Spoken language corpora as open research data: the example of KIParla
CHORD talk in interaction
Freely available corpora of spoken language allow linguists and interaction scholars to reuse existing research data, relieving them of the time-consuming task of recording and transcribing talk and allowing for comparative and diachronic inquiries. It is not easy for researchers, though, to find data that precisely match their needs. Existing oral data may be inadequate to respond to a particular research question or to be analysed with a particular method. Further problems are related to data findability (archives with low visibility or obscure search interfaces), accessibility (inactive or discontinued servers), interoperability (diverse file formats) and comparability (inconsistent methodologies or missing metadata).
In 2016, Caterina Mauri from the University of Bologna faced exactly these problems in her research on the linguistic expression of ad hoc categories (LEADhoC).
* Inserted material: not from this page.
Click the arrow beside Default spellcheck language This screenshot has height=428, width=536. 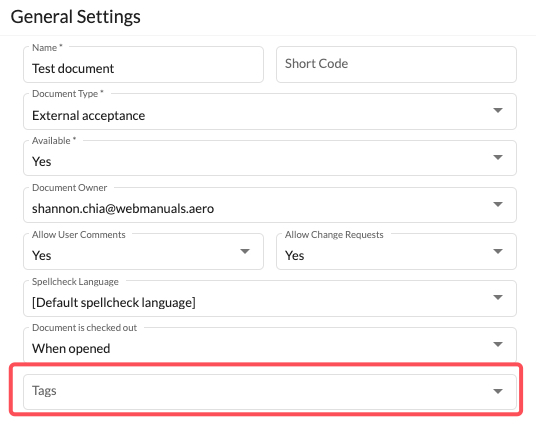pos(498,297)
She analysed existing resources for spoken Italian, concluded that it was necessary to gather new data, and... decided to create her own open access corpus! She involved Massimo Cerruti and Eugenio Goria from the University of Turin and Silvia Ballarè, then a PhD student at the Universities of Bergamo and Pavia, all interested in language contact, variation, and grammar. The team started to project a resource that would suit their own goals, but also those of a broader group of users. It would contain varied and recent spoken language data with transparent metadata, provide audio files time-aligned with written transcripts and have an intuitive user interface with advanced search functions. This is how the KIParla corpus of spoken Italian was born.
KIParla was presented and discussed at USI Università della Svizzera italiana on April 28th, 2023. The event was organised by a group of linguists working on data-sharing skills in corpus-based research on talk-in-interaction (CHORD-talk-in-interaction), a project funded by a SwissUniversities Open Research Data grant (ORD). The project group invited Caterina Mauri and Silvia Ballarè (University of Bologna) to talk about their experience with KIParla and had Lorenza Mondada (University of Basel, member of CHORD-talk-in-interaction) discuss their presentation from the viewpoint of the organisers. The event was concluded by an open debate. In this article, we come back to several topics addressed by the invited speakers and the discussant; for more detailed information, we refer the reader to the presentation slides and and to the video documentation of the event.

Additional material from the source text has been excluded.